Monica Pearson emceed the Georgia Association of Broadcasters Hall of Fame luncheon in January 2019.

Monica Pearson previews themes for Holmes-Hunter Lecture, gives advice for young journalists

Editor’s note: this is the first in a series of Grady College alumni profiles celebrating Black History Month. Monica Pearson can be seen delivering the Holmes-Hunter Lecture on Feb. 7, 2019, at 2 p.m. at the UGA Chapel.

Her face, along with her voice, is one of the most recognized in Atlanta.

When Monica Pearson (MA ’14) retired in 2012, she had been on the air on WSB-TV for 37 years and had been a trailblazer for journalism…for female journalists…and, for African-American journalists, serving as the first African-American female to anchor the evening news in Atlanta.

This award-winning journalist who has been an inspiration to countless students and one of the most trusted journalists in Atlanta, is about to add another honor to her resumé—that of keynote speaker for the University of Georgia’s Holmes-Hunter Lecture.

“This is profound,” Pearson said about the invitation to deliver the lecture named after her family friend Hamilton Holmes and fellow Grady College alumna Charlayne Hunter-Gault (ABJ ’63).

In an interview two weeks prior to the lecture, Pearson admitted that the weight of delivering a message that reaches all ages and sends a clear, yet hopeful, message, is not lost on her.

“One of the messages I want to get across is to question how we still have racism front and center in everything we do and everything we see,” Pearson said citing examples of the protests in Charlottesville, Virginia, and insensitive pictures young people take. “I am fascinated about why that hasn’t changed.”

Despite examples of continued racism, she remains positive about steps being made. For example, Pearson reflected on meeting three students recently who had won an essay competition on the subject of race relations. While two of the essay winners were African-Americans, the third was Caucasian. She was struck by the home experiences of all the winners, but especially the fact that the Caucasian student spoke of valuing people for who they are and not how they look.

“They see the humanity first. They see the sameness rather than the things that distinguish us as being different,” Pearson said, reflecting on another theme she plans to share during her talk.

Pearson continued with another theme she has considered talking about: “When you hear someone say ‘I don’t see color, I’m color blind,’ that’s an insult to me, because if you can’t see my color and you can’t begin to think of what I might have been through as a person of color, then you are denying me my right, my humanity. So, I want you to see me with my color and understand what I might have been through, or, at least ask, rather than assuming certain things about me. It’s simply a point of respect.”

Monica Pearson shares her key advice for young journalists.

She will have to make time to work on her talk because her schedule has not slowed down since her retirement. Pearson returned to school and earned her master’s degree in journalism from Grady College. She has maintained an aggressive schedule of public appearances, and she can still be heard on the airwaves through her weekly radio show on KISS 104.1, and seen on her newest show, “A Seat at the Table,” a Georgia Public Broadcast production.

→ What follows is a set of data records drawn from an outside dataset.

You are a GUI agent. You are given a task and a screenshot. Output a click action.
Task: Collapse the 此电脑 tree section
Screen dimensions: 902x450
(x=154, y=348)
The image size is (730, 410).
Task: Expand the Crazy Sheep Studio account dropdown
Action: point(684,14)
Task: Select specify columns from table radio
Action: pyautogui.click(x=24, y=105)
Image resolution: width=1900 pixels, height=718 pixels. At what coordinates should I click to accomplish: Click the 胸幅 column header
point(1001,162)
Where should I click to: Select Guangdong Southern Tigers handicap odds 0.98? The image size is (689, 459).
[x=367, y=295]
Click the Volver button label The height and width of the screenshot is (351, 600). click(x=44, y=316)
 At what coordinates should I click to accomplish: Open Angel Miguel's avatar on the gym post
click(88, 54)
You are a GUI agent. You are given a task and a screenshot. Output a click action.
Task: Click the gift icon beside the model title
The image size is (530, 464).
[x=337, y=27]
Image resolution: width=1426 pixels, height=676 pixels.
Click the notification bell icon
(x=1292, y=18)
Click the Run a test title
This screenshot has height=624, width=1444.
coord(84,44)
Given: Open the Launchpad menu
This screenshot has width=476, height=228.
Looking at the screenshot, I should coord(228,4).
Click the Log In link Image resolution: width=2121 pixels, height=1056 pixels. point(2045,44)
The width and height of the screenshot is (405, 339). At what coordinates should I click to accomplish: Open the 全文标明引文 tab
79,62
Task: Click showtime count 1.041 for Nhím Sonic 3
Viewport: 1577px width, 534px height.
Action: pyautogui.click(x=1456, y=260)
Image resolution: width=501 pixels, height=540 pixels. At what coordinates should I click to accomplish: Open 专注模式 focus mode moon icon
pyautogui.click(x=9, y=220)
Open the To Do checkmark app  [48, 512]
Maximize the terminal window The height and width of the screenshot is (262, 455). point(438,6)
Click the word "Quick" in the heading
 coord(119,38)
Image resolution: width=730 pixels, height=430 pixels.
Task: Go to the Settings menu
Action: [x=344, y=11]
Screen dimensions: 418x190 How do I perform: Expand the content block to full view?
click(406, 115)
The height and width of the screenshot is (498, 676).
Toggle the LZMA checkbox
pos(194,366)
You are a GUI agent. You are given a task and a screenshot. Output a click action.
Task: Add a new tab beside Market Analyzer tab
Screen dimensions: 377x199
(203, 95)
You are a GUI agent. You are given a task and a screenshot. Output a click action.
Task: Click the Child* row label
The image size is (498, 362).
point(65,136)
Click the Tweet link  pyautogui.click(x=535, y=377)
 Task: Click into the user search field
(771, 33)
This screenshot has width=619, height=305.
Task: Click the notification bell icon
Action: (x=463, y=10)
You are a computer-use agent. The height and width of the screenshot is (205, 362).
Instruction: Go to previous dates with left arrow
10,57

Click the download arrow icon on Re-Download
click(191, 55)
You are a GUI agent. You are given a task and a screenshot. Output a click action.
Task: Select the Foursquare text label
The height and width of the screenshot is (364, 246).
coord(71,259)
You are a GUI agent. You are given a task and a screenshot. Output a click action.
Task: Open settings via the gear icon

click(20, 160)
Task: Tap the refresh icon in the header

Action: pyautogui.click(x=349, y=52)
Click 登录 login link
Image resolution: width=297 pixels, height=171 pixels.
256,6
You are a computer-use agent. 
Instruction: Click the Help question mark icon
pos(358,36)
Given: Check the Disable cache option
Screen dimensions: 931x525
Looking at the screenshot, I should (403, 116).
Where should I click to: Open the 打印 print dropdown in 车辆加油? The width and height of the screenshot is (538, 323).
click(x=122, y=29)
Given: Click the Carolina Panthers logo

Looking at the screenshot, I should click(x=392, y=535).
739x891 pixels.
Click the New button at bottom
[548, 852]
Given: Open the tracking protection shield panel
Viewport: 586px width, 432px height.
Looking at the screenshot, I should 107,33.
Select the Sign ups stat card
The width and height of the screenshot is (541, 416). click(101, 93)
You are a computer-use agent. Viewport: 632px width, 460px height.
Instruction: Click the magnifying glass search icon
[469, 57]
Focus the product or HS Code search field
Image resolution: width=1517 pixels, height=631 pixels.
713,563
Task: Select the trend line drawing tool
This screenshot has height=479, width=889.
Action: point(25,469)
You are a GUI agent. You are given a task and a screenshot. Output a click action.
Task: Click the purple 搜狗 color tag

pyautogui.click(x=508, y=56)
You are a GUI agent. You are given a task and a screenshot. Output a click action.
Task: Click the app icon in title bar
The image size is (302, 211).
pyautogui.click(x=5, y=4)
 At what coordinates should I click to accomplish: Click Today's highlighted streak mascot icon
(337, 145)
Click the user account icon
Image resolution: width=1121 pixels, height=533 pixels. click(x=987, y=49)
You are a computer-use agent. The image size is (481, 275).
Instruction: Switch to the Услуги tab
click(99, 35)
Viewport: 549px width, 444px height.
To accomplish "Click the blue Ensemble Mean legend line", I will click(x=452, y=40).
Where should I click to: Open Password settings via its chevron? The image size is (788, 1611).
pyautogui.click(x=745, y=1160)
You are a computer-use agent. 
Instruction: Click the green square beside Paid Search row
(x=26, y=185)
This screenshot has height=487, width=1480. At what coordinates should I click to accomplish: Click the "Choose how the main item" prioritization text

Pearson’s passion for journalism continues to shine through and she is always happy to offer advice to journalists.

“Be inquisitive and read, read, read,” is the first piece of advice she offers young journalists. “And, don’t be afraid to ask the question that your mother told you never to ask,” Pearson said, further explaining that reporters are there to represent the viewer, the reader, the listener. She also advises young journalists to listen and not just go through the list of questions they prepared ahead of the interview. “If you are really listening, it can take you into a different realm and give you a much better story.”

Finally, she advises that journalists should focus on reporting, not just anchoring.

“Sure, the anchor is the face, but the reporting is the bread and butter. If you are a good storyteller…a good interviewer…you will have a job forever.”

In addition to her other responsibilities, this is the time of year that Pearson’s job as a member of the Board of Jurors for the Peabody Awards steps up with evaluating entries.

“Peabody has been the hardest job I have every loved,” Pearson said with a smile on her face. “I have seen some amazing reports. I’m talking about life-changing, world-changing reports.”

Each judge studies countless hours of programming of reporting series, and unlike other awards, Peabody judges come to a unanimous vote on the final winners.

“The unanimous vote is what makes the Peabody special, and the Peabody is the most prestigious award in journalism to me. When you see the quality of work that we have to review, it’s hard.”